§ **WHAT IS REQUIRED**
In the records below, find the line that contains "The width and height of the screenshot is (2021, 1141)." and the line that contains "887x554 pixels.". Set down exactly those lines and every line between them, and nothing more.

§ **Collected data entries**
-.-.-

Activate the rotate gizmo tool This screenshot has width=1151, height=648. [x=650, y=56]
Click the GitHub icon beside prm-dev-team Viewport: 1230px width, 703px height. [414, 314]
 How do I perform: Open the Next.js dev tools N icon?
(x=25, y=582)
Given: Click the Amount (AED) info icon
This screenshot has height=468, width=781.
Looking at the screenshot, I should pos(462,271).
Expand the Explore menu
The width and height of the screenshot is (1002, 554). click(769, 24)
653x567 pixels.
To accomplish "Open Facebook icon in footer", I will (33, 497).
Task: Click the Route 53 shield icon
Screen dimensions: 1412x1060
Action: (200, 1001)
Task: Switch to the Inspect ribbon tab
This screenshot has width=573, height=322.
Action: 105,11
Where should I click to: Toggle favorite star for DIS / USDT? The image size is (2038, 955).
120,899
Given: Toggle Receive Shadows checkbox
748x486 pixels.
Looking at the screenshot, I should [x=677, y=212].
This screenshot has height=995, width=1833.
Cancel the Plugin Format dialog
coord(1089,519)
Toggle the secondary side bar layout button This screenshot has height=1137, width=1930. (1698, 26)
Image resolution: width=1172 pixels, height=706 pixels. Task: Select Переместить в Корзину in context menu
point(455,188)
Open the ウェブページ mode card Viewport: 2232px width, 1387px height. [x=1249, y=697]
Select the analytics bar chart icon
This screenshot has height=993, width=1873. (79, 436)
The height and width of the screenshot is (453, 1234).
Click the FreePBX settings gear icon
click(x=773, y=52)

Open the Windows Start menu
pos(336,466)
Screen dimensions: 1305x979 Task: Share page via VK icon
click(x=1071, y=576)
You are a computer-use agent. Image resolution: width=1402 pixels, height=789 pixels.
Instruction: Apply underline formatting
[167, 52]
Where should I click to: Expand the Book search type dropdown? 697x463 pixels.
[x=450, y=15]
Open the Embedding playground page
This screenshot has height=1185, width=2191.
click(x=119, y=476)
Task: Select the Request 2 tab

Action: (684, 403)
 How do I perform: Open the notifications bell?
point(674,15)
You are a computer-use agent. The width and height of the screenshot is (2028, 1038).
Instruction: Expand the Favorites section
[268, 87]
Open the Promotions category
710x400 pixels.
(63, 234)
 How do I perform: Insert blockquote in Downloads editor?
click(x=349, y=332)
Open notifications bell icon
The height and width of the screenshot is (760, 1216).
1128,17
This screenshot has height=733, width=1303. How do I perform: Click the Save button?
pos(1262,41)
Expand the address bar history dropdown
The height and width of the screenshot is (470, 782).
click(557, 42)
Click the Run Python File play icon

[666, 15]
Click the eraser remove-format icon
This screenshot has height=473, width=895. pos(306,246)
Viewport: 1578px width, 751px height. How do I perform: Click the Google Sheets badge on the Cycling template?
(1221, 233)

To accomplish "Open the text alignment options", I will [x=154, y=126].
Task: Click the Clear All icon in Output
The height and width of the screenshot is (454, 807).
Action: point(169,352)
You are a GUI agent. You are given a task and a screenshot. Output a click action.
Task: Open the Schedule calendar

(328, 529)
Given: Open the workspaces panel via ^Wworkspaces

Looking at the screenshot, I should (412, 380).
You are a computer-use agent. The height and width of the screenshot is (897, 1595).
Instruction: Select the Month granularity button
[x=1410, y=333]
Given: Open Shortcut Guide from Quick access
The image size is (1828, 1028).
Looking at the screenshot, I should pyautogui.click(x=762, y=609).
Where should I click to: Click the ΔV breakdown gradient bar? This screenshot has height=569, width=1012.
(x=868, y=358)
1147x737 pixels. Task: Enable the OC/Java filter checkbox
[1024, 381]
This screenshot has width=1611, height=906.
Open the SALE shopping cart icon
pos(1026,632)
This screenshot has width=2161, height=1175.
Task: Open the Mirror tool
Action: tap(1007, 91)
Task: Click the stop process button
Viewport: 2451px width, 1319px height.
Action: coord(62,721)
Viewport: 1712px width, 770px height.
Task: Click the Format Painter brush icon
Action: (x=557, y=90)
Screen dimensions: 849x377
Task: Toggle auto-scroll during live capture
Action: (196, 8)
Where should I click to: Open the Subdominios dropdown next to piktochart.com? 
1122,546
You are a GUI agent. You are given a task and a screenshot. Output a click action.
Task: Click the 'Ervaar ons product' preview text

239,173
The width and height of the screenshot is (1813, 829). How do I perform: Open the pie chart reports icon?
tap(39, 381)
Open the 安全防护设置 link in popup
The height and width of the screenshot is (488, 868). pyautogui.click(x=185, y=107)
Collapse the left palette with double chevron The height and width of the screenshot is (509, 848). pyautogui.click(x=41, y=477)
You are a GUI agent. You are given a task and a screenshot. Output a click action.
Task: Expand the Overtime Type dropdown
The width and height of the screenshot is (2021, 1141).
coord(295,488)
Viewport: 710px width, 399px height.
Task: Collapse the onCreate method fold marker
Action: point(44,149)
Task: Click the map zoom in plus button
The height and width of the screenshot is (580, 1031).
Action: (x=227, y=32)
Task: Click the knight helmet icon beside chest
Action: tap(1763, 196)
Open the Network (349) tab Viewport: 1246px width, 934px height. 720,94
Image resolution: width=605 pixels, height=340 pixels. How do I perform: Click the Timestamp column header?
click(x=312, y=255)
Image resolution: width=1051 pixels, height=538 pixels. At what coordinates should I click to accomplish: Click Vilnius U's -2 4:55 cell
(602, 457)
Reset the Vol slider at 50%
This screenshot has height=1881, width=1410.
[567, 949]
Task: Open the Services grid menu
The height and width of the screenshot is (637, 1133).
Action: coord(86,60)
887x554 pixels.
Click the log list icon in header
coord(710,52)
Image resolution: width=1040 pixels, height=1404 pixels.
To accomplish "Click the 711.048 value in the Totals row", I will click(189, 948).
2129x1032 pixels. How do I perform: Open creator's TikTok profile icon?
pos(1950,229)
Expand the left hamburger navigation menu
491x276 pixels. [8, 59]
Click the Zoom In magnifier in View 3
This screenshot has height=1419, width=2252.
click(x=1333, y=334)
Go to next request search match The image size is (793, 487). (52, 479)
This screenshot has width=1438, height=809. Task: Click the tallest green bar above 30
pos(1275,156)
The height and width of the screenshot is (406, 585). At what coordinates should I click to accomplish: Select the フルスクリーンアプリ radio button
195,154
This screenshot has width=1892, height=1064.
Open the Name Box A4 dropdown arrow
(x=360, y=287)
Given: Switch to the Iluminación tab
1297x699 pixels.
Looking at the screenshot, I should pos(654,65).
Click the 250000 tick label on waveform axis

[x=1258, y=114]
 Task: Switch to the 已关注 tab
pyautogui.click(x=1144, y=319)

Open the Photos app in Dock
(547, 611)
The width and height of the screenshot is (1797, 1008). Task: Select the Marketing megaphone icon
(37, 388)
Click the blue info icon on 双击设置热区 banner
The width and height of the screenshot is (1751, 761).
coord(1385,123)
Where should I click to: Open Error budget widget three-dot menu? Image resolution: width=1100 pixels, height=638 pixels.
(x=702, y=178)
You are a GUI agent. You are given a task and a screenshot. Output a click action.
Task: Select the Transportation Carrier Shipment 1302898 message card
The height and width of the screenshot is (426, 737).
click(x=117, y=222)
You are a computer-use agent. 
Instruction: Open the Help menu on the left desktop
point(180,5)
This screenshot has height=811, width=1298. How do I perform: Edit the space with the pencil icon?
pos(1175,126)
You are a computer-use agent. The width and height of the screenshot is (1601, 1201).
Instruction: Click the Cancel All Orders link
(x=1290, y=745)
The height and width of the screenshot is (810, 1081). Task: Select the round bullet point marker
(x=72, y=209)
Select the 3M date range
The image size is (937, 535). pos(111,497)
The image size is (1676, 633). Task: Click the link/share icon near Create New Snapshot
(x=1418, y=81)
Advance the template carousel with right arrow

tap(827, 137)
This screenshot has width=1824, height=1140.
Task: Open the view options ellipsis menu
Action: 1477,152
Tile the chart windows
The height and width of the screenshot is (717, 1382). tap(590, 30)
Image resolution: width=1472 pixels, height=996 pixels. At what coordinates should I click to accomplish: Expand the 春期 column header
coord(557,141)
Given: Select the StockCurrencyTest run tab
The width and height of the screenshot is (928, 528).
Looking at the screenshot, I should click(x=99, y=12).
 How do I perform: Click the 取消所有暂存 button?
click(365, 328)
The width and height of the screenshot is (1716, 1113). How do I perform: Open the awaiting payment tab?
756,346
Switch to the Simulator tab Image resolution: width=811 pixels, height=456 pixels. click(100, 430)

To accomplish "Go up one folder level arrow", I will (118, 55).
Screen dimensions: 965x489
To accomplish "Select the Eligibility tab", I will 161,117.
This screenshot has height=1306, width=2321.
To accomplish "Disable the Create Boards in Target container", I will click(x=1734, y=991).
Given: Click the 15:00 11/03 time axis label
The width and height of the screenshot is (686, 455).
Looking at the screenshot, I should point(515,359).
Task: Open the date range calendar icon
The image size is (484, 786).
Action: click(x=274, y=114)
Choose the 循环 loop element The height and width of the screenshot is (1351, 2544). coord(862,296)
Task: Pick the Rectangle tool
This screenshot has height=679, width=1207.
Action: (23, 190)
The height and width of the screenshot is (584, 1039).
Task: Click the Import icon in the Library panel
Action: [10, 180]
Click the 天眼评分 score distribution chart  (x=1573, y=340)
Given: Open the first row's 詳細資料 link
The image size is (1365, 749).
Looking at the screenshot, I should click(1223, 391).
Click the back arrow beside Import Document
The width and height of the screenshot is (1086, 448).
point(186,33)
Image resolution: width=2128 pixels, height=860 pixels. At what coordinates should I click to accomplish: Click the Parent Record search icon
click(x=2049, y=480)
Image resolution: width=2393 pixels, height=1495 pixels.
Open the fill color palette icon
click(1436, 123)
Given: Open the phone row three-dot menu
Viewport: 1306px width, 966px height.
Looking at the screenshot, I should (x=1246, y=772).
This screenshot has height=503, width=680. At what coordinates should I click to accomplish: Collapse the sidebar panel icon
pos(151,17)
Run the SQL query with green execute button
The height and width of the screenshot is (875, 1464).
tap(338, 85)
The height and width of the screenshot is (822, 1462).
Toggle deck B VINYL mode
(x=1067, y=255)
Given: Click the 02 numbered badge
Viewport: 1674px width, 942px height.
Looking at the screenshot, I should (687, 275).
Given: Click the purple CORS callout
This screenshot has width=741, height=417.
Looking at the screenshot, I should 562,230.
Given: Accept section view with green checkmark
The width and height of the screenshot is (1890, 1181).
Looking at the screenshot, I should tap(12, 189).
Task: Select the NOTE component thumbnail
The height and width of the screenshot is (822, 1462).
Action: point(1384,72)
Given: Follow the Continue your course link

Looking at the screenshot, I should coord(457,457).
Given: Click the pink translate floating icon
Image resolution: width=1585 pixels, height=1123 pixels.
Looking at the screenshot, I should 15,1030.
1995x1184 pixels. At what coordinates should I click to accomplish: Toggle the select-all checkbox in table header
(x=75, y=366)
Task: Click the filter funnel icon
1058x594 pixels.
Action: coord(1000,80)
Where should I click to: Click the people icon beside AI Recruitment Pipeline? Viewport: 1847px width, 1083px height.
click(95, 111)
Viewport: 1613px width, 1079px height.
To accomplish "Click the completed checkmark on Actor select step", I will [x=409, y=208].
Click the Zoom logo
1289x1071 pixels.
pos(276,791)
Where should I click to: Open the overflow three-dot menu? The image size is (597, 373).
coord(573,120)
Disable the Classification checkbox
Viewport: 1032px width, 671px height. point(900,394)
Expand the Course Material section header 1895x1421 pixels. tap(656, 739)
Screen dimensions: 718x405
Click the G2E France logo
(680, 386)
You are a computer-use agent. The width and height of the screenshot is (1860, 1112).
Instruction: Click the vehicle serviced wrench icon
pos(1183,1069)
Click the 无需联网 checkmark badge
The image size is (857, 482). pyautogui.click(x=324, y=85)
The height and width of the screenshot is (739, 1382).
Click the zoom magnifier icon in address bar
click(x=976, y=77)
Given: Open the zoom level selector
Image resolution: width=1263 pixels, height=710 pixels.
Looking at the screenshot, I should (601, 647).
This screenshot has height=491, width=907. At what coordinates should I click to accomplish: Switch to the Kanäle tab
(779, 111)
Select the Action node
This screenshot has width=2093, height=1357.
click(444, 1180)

-.-.-

§ **SOLUTION FOR THIS TASK**
The width and height of the screenshot is (2021, 1141).
coord(295,488)
Viewport: 710px width, 399px height.
Task: Collapse the onCreate method fold marker
Action: point(44,149)
Task: Click the map zoom in plus button
The height and width of the screenshot is (580, 1031).
Action: (x=227, y=32)
Task: Click the knight helmet icon beside chest
Action: tap(1763, 196)
Open the Network (349) tab Viewport: 1246px width, 934px height. 720,94
Image resolution: width=605 pixels, height=340 pixels. How do I perform: Click the Timestamp column header?
click(x=312, y=255)
Image resolution: width=1051 pixels, height=538 pixels. At what coordinates should I click to accomplish: Click Vilnius U's -2 4:55 cell
(602, 457)
Reset the Vol slider at 50%
This screenshot has height=1881, width=1410.
[567, 949]
Task: Open the Services grid menu
The height and width of the screenshot is (637, 1133).
Action: coord(86,60)
887x554 pixels.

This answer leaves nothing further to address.